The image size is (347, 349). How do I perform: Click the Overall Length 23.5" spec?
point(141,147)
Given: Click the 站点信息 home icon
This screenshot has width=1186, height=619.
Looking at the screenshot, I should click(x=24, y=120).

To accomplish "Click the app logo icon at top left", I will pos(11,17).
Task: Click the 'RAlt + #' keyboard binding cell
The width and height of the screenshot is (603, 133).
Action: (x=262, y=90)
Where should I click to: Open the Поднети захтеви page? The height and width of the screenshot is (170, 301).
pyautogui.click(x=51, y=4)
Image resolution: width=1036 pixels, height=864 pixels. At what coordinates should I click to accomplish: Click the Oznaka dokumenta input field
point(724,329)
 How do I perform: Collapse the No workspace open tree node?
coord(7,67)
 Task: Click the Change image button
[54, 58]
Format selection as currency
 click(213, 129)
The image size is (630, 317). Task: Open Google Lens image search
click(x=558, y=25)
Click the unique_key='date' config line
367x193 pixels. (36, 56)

* * * * *

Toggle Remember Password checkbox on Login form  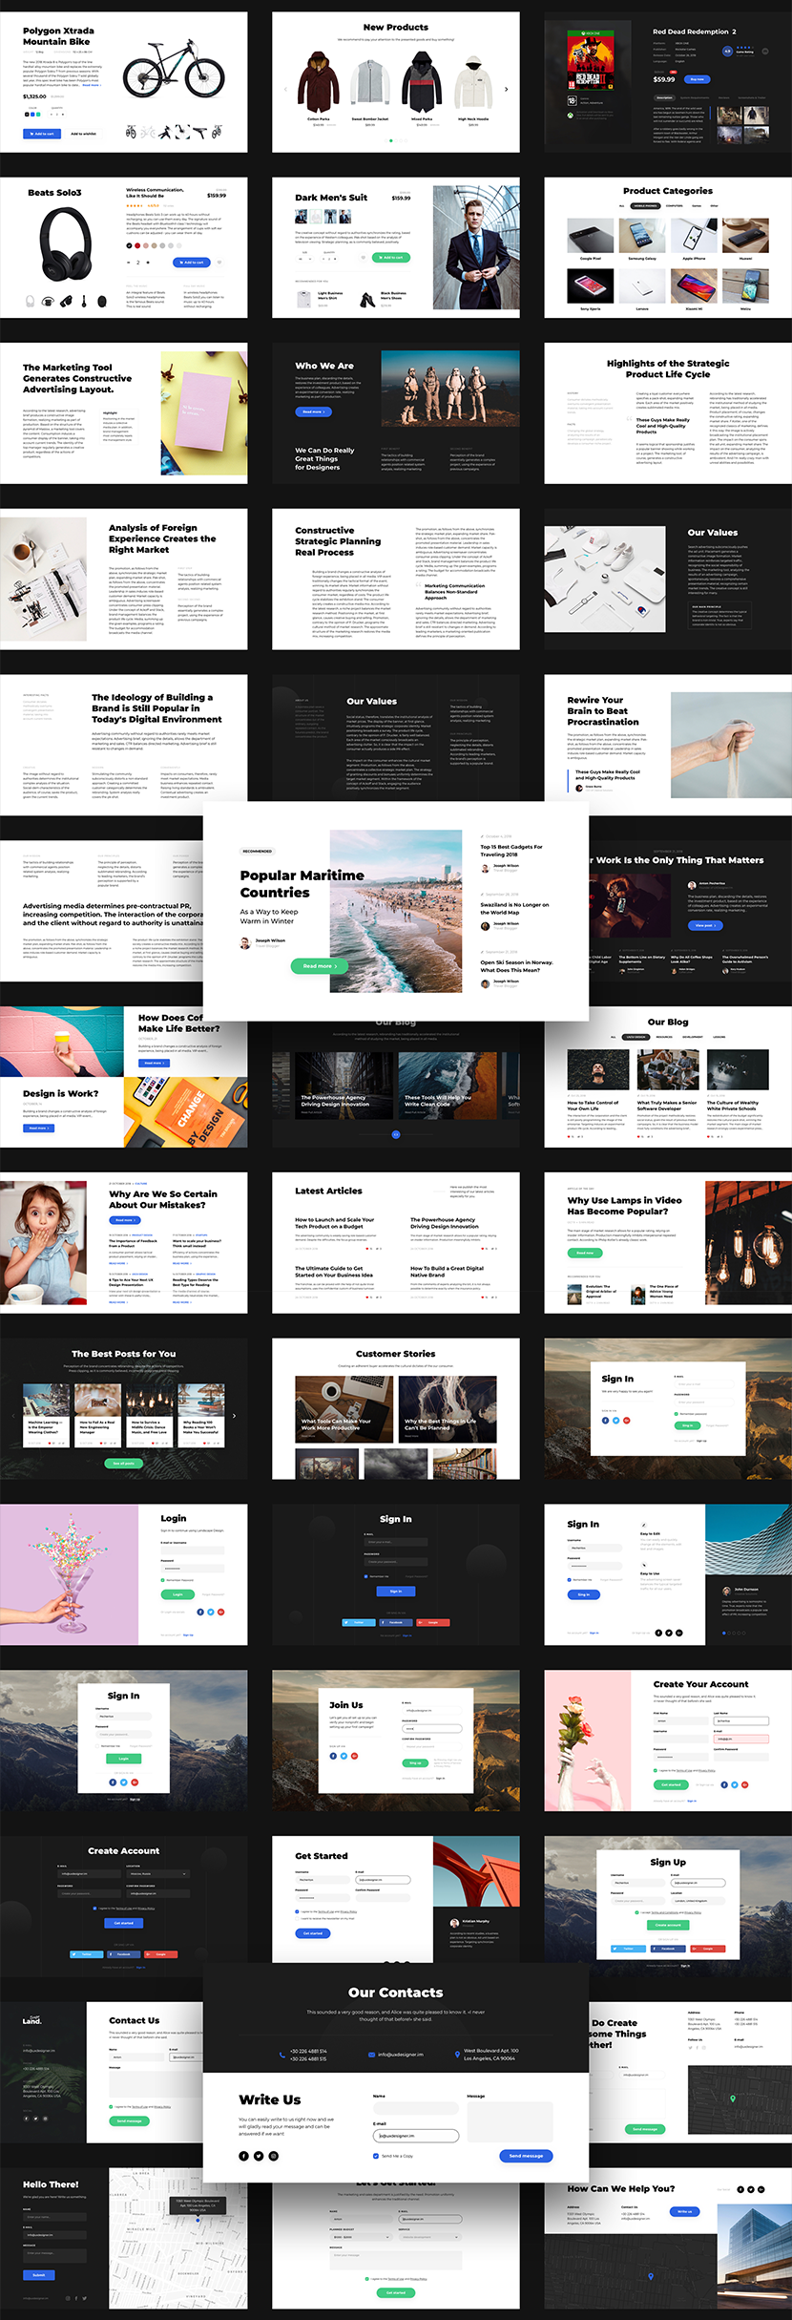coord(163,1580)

* * * * *

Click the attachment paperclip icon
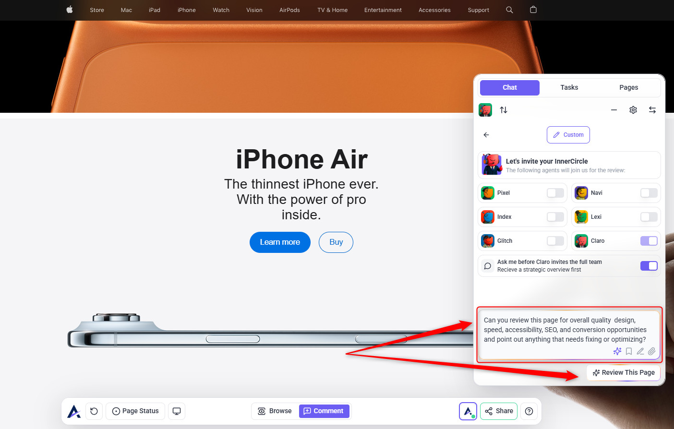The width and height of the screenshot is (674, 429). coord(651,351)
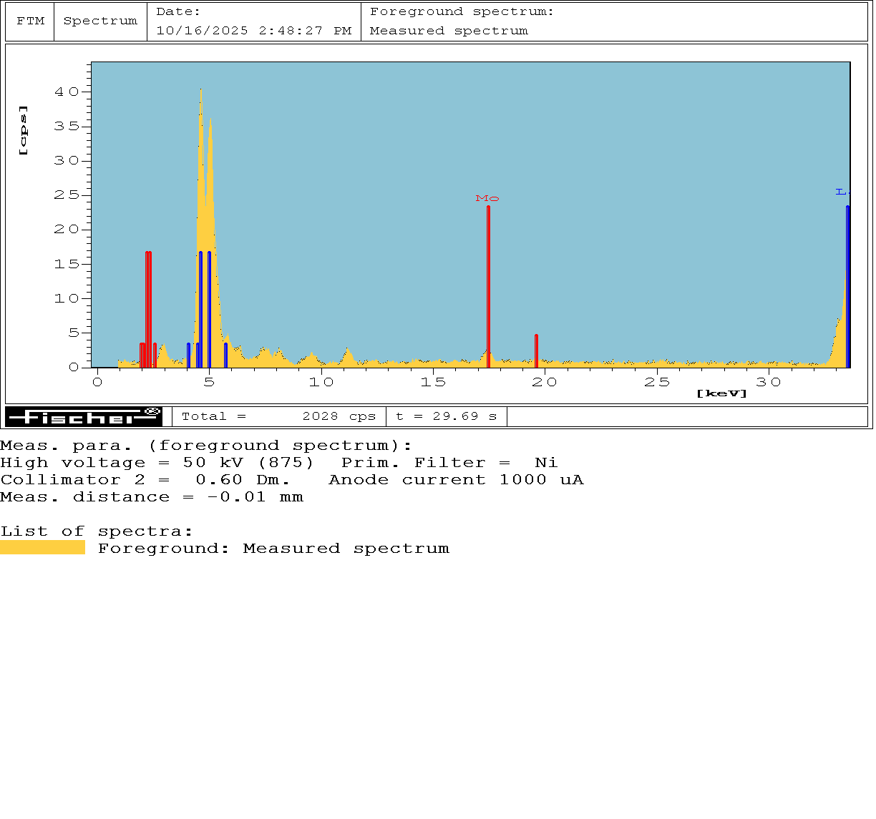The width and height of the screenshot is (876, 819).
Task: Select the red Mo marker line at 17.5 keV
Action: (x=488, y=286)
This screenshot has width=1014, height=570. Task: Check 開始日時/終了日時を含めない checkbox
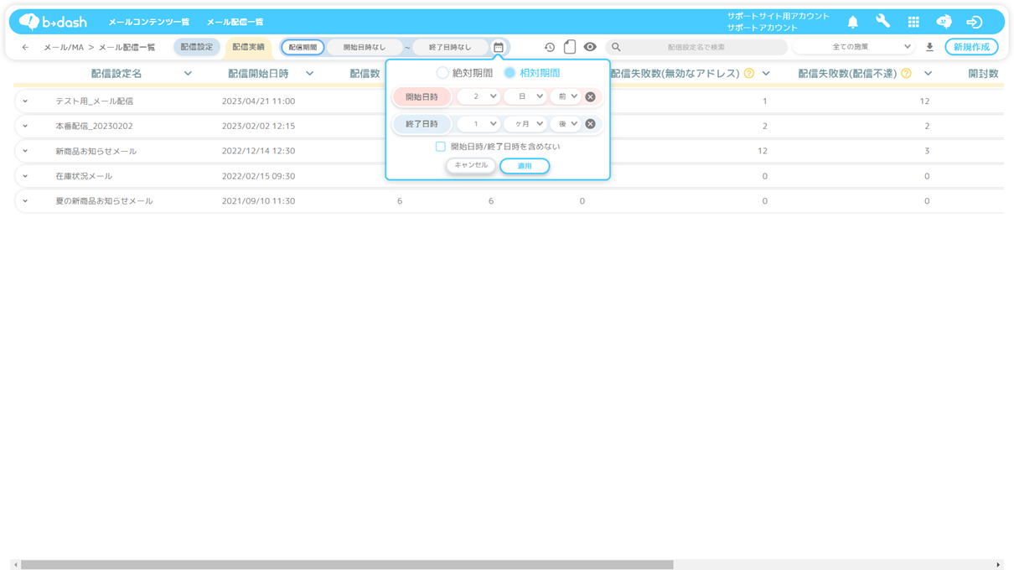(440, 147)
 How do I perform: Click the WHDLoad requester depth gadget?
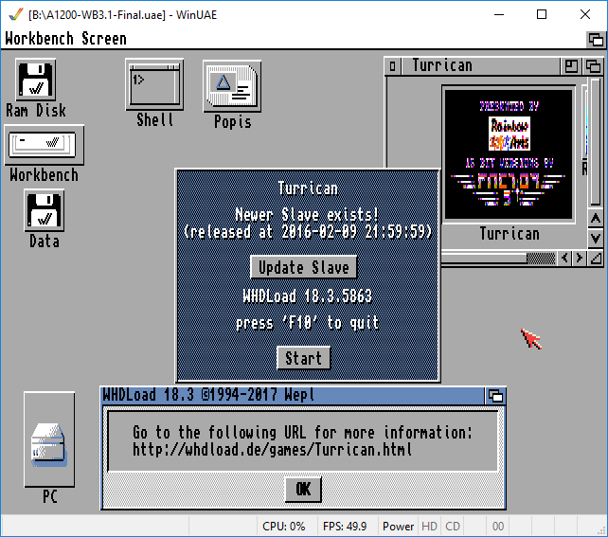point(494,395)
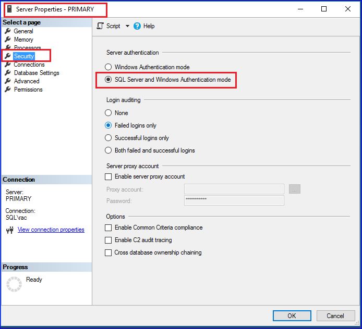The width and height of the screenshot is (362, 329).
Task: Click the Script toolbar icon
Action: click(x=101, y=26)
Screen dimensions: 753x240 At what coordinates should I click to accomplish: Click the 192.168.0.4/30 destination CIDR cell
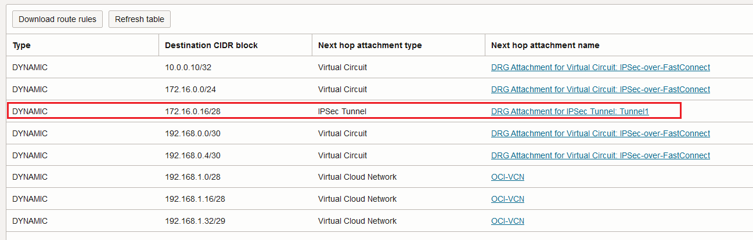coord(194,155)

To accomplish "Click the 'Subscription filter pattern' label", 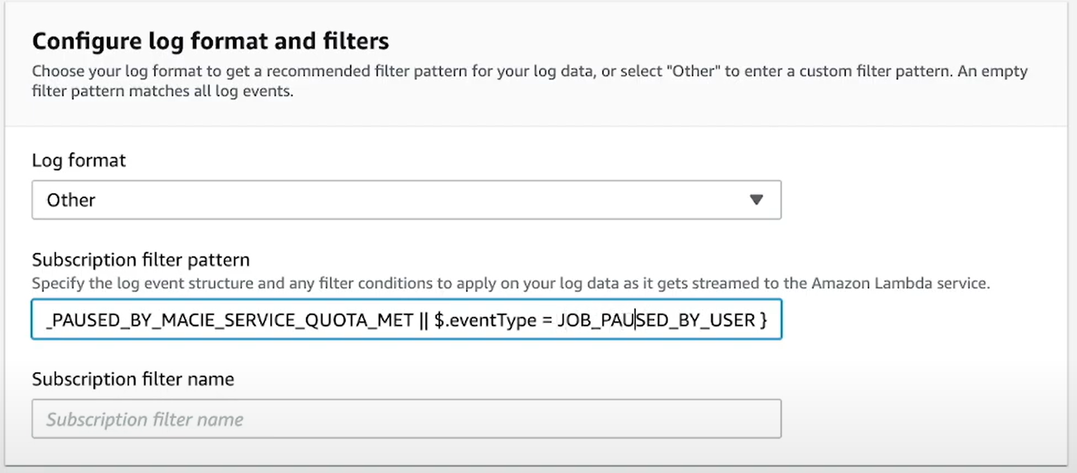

* * * * *

What you have to do - Your answer is the exact run of lines above from the one with "This screenshot has width=1014, height=570." through the one with "the 'Subscription filter", both ends included, minus any picture.

Answer to this task -
This screenshot has width=1014, height=570. Task: Check 開始日時/終了日時を含めない checkbox
(440, 147)
 How do I perform: Click the WHDLoad requester depth gadget?
point(494,395)
The width and height of the screenshot is (362, 329).
Task: Click the Script toolbar icon
Action: click(x=101, y=26)
Screen dimensions: 753x240 At what coordinates should I click to accomplish: Click the 192.168.0.4/30 destination CIDR cell
coord(194,155)

To accomplish "Click the 'Subscription filter pattern' label", 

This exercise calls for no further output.